Il est aussi possible de questionner la note de chacun de ces sept organismes et leur lien avec la lutte contre la corruption. Ou le lien avec le pays. Par exemple, le rapport sur le Luxembourg de l’IMD World Competitivness est réalisé… par la Chambre de commerce.

Ou bien, de s’interroger sur le respect de la méthodologie générale de TI selon laquelle chaque note ne doit considérer que «les avis d’experts ou de gens d’affaires du pays». Pour la Fondation Bertelsmann, le coordinateur, Nils C. Bandelow, est à Braunschweig, en Basse-Saxe, et ses deux assistants sont le journaliste pour la FAZ (et qui fut sous contrat avec le ministère luxembourgeois de la Culture) Jochen Zenthöfer et le professeur de science politique de l’Université de Trèves, Wolfgang Lorig. L’un et l’autre établissent un rapport revu par le second, puis par un comité de huit experts, sans lien avec le Luxembourg.

Les fonds d’investissement et le RBE

Dans les sous-rapports que Transparency International publie à l’occasion de la sortie de ce rapport, une autre mention est faite du Luxembourg. Dans , un paragraphe s’intitule «Crimes transfrontaliers nécessitant une justice transfrontalière».

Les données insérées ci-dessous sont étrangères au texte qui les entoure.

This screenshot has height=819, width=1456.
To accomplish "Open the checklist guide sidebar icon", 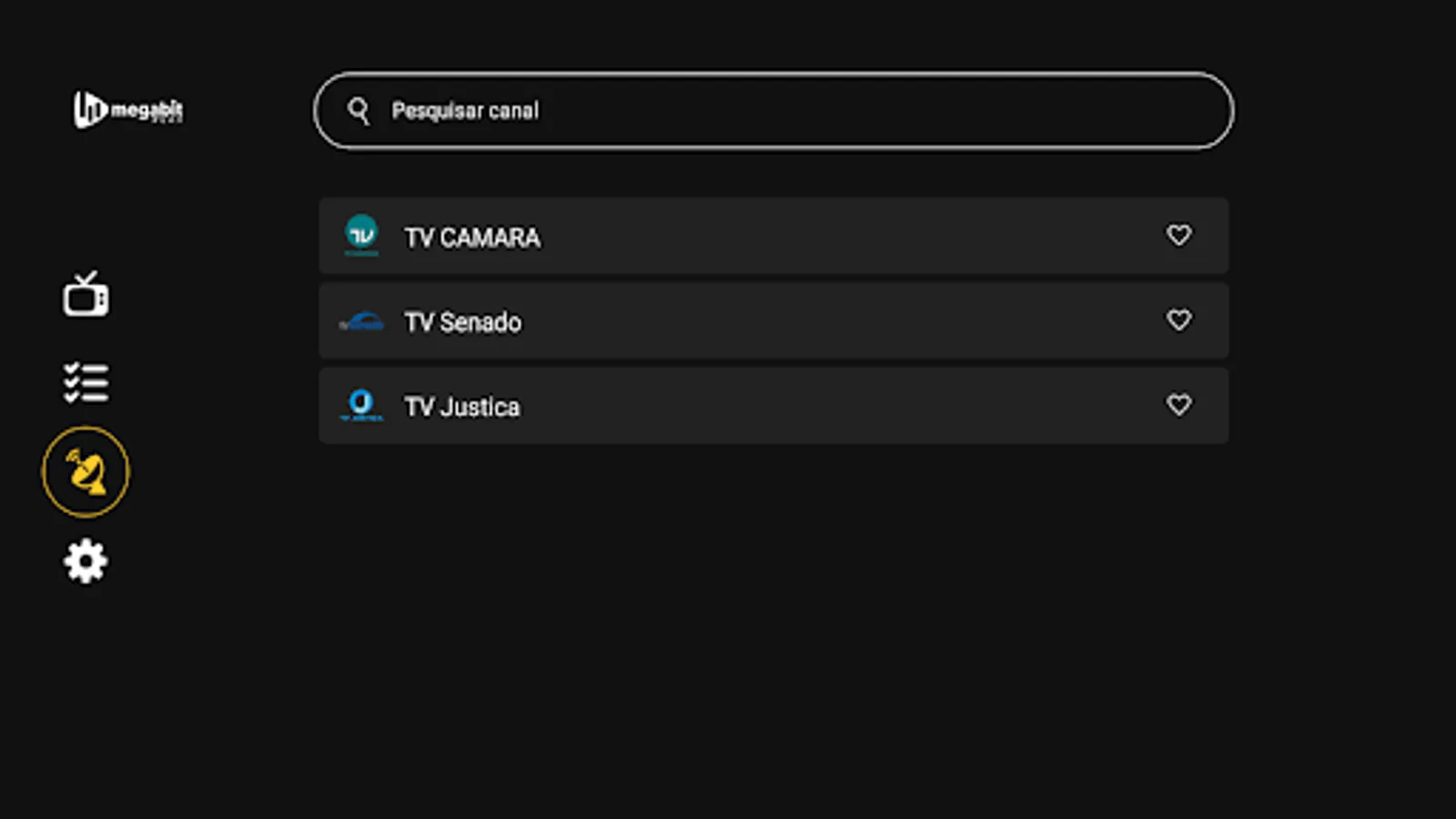I will point(86,382).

«Comme l’ont montré les enquêtes OpenLux de 2021, des véhicules financiers secrets tels que des fonds d’investissement basés au Luxembourg (81) restent à la disposition des personnes souhaitant échapper à la corruption et aux sanctions en matière de droits humains», dit le texte.

Ce commentaire renvoie à une autre publication de l’organisation, de février 2021, selon laquelle 81% des 16.777 fonds d’investissement n’avaient déclaré aucun bénéficiaire effectif au registre luxembourgeois. En comparant les registres américain et luxembourgeois, les auteurs de l’étude soulignent que seuls 16% des 112 fonds qui avaient moins de quatre bénéficiaires effectifs avaient déclaré celui qui avait plus de 25% des parts du fonds au RBE (registre des bénéficiaires effectifs), jetant un doute sur la totalité du registre.

Pas de fiche pays

La seule possibilité, à ce stade, pour comprendre la remarque sur le Luxembourg, est d’aller à la fiche pays, comme l’organisation y invite. Sauf qu’il n’y en a pas.

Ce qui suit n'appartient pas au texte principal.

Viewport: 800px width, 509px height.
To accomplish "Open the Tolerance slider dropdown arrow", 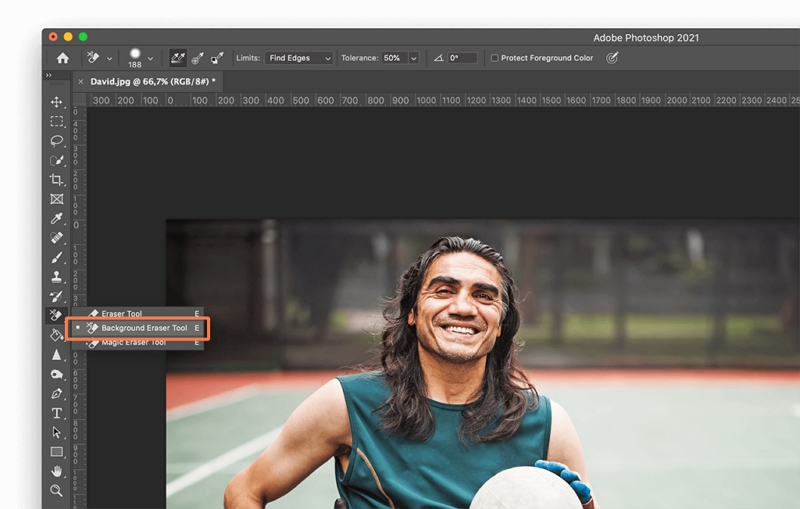I will tap(413, 58).
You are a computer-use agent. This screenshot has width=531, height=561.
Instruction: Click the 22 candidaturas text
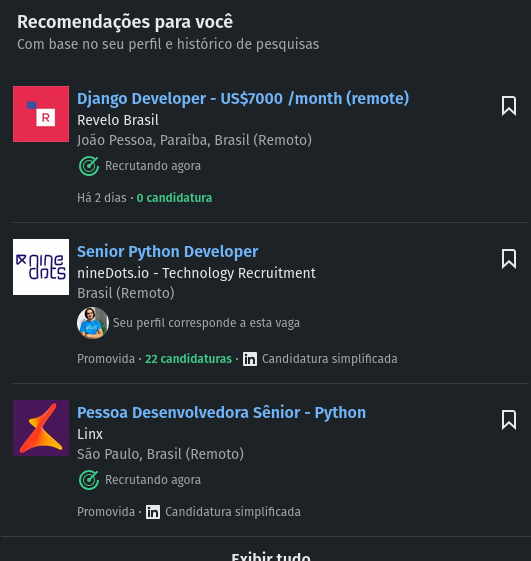pos(188,359)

Sur cette page figurent deux autres chiffres: 19% des Luxembourgeois pensent que la corruption a augmenté en 2020 et 2% des utilisateurs du service public disent avoir payé un pot-de-vin. Une seule question s’intéresse à la problématique du pot-de-vin dans le cadre de l’école publique, et en face du Luxembourg figure… 0%, les 2% viennent de la ligne du dessous, concernant Malte.

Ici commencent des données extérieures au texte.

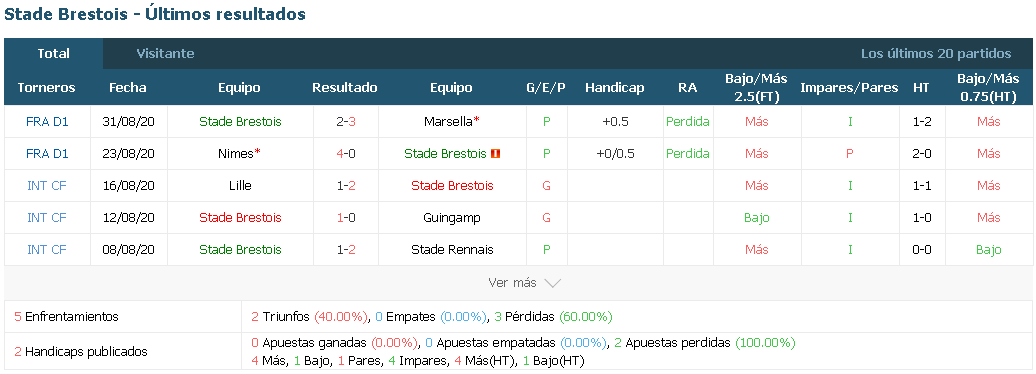
Task: Open Los últimos 20 partidos selector
Action: tap(936, 54)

Là encore, les chiffres sont intéressants. Des 19%, 4% disent que la corruption a beaucoup augmenté et 15% pensent qu’elle a un peu augmenté, soit… 95 des 500 personnes interrogées par TNS Ilres dans ce contexte. Moins de 100 personnes peuvent avoir un impact final sur l’image d’un pays? Oui, mais au final, le gouvernement y est aussi considéré comme le troisième en Europe en matière de lutte contre la corruption.

Autant de limites qui ne doivent pas réduire la portée des conclusions de l’ONG: «L’année qui vient de s’écouler a vu la multiplication d’exemples inquiétants: des défenseurs des droits humains ont été tués, des médias ont été clôturés, des scandales d’espionnage gouvernementaux ont éclaté, tel le projet Pegasus. De plus en plus, les droits en général et les contrepoids au pouvoir sont minés, non seulement dans les pays où la corruption est systémique et les institutions faibles, mais aussi dans les démocraties établies. Or, le respect des droits de la personne est essentiel pour enrayer la corruption, parce que seuls des citoyens libres de les exercer peuvent agir pour dénoncer les injustices. La pandémie de Covid-19 a également été utilisée comme un prétexte dans de nombreux pays pour restreindre les libertés fondamentales et passer outre les systèmes de freins et de contrepoids. Et en dépit de la dynamique internationale croissante visant à empêcher le recours abusif aux sociétés-écrans et fictives, de nombreux pays présentant des scores élevés, et donc un secteur public relativement ‘sain’, continuent de fermer les yeux sur la corruption transnationale. Il est urgent d’accélérer la lutte contre la corruption si nous voulons mettre un terme aux violations des droits de l’Homme et au déclin démocratique dans le monde entier.»